He picks up the knife and delivers a masterclass in breaking and entering. Honestly, if I didn’t have my heart lodged in my throat from the shock he just gave me, I’d be more impressed than I am.
One firm motion upward makes something click. He pushes the door open with a flourish to reveal a small windowless computer room with three computers on one side, a round table with four chairs in the middle, and a corkboard with pins on another wall. “See?”
He pockets the knife and bounces his gaze between the computer room and me. “Did you want to use a computer?”
“Garrison said I could look around.”
“And you can.” He holds the door open even wider.
“Why do you have a locked room in your house?”
The only way I’d known it was a computer room was the glass panel beside the door, otherwise it would have been just another locked door in this masculine black wood and white marble mansion.
“Because this is home. It’s also Lucas Security headquarters. You’ll find we keep some doors locked, which will give you a clue which part you’re about to step into. It means you’re liable to walk into somewhere with confidential information.”

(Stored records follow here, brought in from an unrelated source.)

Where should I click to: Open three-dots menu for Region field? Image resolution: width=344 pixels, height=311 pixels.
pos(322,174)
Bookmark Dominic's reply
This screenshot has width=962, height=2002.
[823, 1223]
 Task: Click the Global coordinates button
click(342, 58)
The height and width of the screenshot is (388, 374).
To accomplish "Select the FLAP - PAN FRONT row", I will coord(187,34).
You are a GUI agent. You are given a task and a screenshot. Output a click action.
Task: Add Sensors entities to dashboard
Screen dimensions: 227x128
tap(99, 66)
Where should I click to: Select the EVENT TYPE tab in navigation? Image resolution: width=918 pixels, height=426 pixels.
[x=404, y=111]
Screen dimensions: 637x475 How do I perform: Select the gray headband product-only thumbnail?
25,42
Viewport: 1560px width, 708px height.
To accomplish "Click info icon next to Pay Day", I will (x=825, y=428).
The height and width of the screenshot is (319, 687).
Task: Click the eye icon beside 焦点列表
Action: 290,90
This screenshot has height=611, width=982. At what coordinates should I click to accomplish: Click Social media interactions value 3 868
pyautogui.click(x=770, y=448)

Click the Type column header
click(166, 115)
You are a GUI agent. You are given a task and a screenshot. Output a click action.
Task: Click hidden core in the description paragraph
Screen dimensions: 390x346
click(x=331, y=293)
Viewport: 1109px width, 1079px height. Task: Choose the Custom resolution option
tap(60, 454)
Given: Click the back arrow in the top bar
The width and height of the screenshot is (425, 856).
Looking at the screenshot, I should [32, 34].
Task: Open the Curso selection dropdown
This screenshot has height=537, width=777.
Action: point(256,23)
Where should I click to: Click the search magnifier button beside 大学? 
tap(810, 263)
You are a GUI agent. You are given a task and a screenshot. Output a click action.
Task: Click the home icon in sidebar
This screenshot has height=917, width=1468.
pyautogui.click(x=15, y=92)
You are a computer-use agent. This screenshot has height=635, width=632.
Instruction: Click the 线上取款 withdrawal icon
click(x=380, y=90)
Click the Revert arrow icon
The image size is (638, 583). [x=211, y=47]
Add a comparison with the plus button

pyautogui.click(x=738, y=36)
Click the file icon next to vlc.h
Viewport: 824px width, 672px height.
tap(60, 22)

“So this is a part I should stay out of?”
He winks. “Maybe. I’m happy to bend the rules if you are.”
I chew on the inside of my cheek as I consider what—if anything—I plan to tell him. I need to track down Dexter Pieter and I’m wasting time creeping around trying and failing to break into rooms when I have a grinning beta eager to help me.
The sooner I tell Dexter Pieter everything the Asylum has been doing to omegas in the city, the sooner alphas like Nathaniel Lang can spend the rest of their lives rotting in a rat-infested cell. Then maybe I’ll get another step closer to changing this world into one that treats omegas better than it does.
But that’s going to involve a level of trust. Anything I tell Vaughn has a high probability of working its way back to the alphas in this house.
Just enough information, Resa. But not too much. Nothing that exposes any vulnerabilities.
“The phone you gave me doesn’t have the internet and I don’t have the Wi-Fi code. I’m trying to find Dexter Pieter. I need to talk to him.”
Whether he wants to talk to me is going to have to be a tomorrow problem. Five minutes. That’s all I need with him. If he doesn’t want to listen? Well, then I’ll know he’s part of the problem, as rotten as the alphas in the city.
I’m not sure what I’ll do then. That can be a next week problem to chew on.
If I make it to next week.
“Well, why didn’t you say so?” He motions me into the room. “Come on. Grab a seat.”
I hurry to catch the door before it slams shut.
Vaughn doesn’t notice as he thumps into an office chair and boots up a computer. “I’ll leave the door unlocked from now on and the password so you can come in whenever you want.”
So maybe he does notice.
I hover at the round table in the middle of the room. “I thought you said you locked some doors.”
He tosses a grin over his shoulder. “I don’t mind bending some rules.” The computer beeps and he turns to face it. “A man like Dexter won’t be easy to track down, but I guess I could?—”
The door swings open. Garrison gives me the briefest of glances and, instead of ordering me out of a place I shouldn’t be, turns to Vaughn. “Vaughn? What are you doing?”
“Tracking Dexter Pieter. Resa needs to speak to him.”
I brace myself for Garrison to question why I want to speak to the head of the Council.
Garrison walks over to the computer and leans over Vaughn’s shoulder. “You wouldn’t find him there. He rarely works in his office.”
Frost wanders in, sipping on a mug of coffee with fumes strong enough to bring someone back from the dead. “Ooh, new project. What are we doing?”
I back out of the way of a rapidly filling room that’s a little too small for me to be comfortable in with so many men.